RBE Colloquium Series Presents
Dr. Brian Mekdeci
Engineering Systems of Autonomous Systems for Survivability
Abstract: Stakeholders of large-scale systems, such as public transportation, package delivery and emergency services, are considering replacing or supplementing manned assets with highly autonomous machines. The larger these systems are, the more critical it is that they survive internal and external disturbances. Since building prototypes of large systems is often infeasible, accurate models are necessary for engineers to assess the performance of design choices before and after disturbances. Despite the label, “autonomous” machines require human attention for critical tasks that are too complicated or too risky. Unfortunately, the behavior of humans-robot teams is notoriously difficult to model, particularly when the humans (or sometimes the robots) behave irrationally. To understand and predict the performance of these intelligent entities, “soft” issues must be addressed, in areas such as psychology and organizational behavior. Although engineers are typically responsible for designing and building systems of autonomous systems, their success may depend upon how comfortable the engineers are at handling non-STEM problems.
This lecture introduces some of the research done by Dr. Brian Mekdeci to model human-robot teams and improve the survivability of systems of autonomous systems. Topics such as organizational behavior, the Yerkes–Dodson law of human performance, queuing theory, design of experiments, serious games and agent-based modeling are all tools that Dr. Mekdeci has used in his survivability of autonomous systems research and will be discussed.
At the end of the lecture, Dr. Mekdeci will also give some brief opinions on how robotics engineering should be taught based on his academic and industry experience around the world. Dr.
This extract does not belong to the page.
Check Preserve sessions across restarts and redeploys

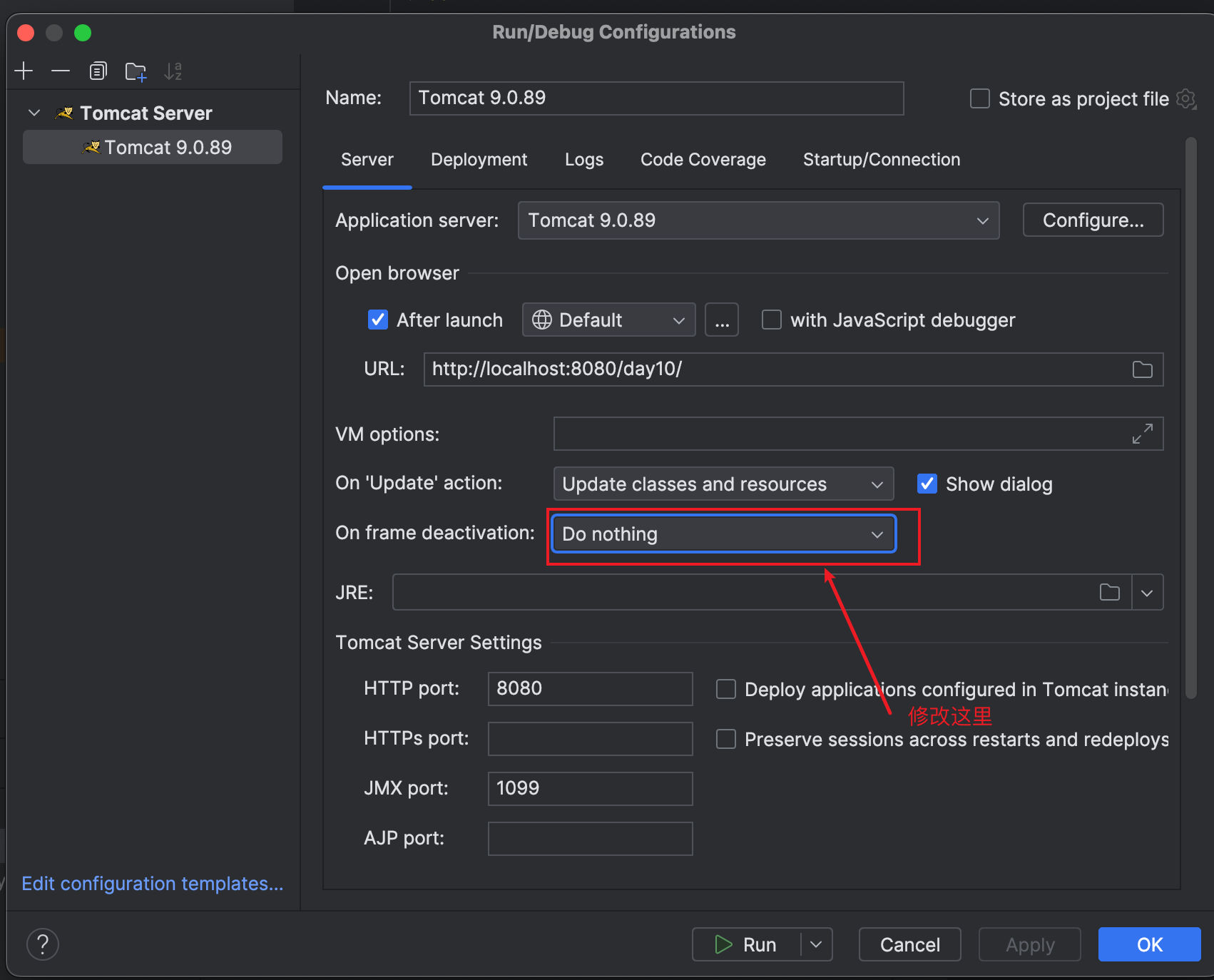tap(726, 740)
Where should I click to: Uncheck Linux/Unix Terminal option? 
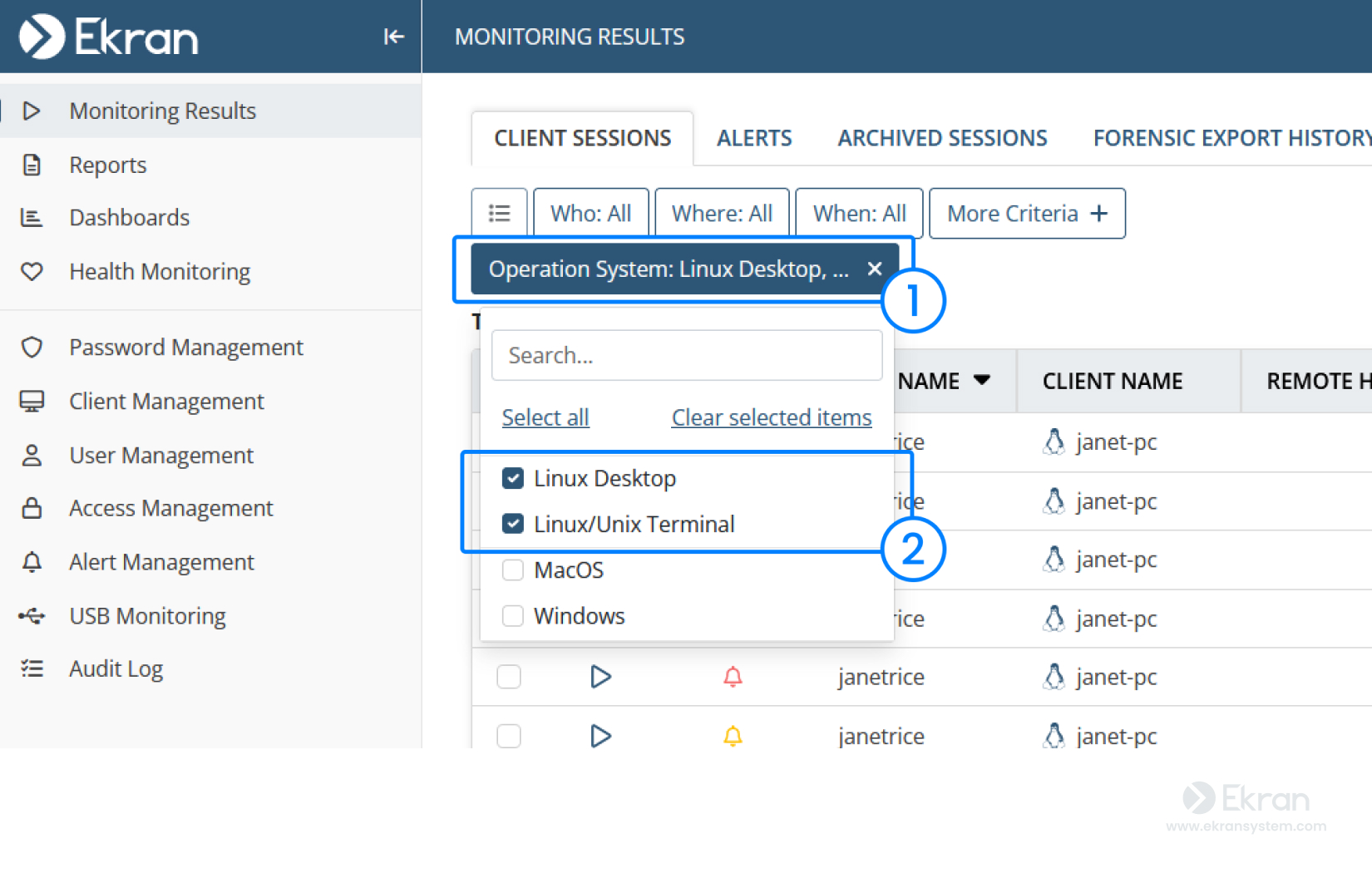[513, 524]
Mekdeci will compare schools that focus on theory with those that take a more practical “hands-on” approach, weighing the pros and cons of each.
Bio: Dr. Mekdeci has studied and worked with autonomous systems for over a decade. He has a B.A.Sc. and M.A.Sc. from the University of Waterloo in Canada, and a Ph.D. from M.I.T. He spent a semester at the Singaporean University of Technology and Design researching how autonomous vehicles can be used to improve maritime security systems and most recently worked at the University of South Australia modeling the impact of autonomous technology on the Australian Defense Force. Dr. Mekdeci has worked in industry for several years including positions as an embedded software developer, a systems engineer and a consultant. Prior to studying at M.I.T., he was the video and human factors engineer at CDL Systems in Calgary (later acquired by Lockheed Martin) where he helped design and test software that controlled unmanned aerial vehicles (UAVs) for the U.S. Army. While at CDL Systems, Dr. Mekdeci co-authored the VCS-4586 Style Guide which was adopted as the official U.S. Army style guide for UAV ground control stations.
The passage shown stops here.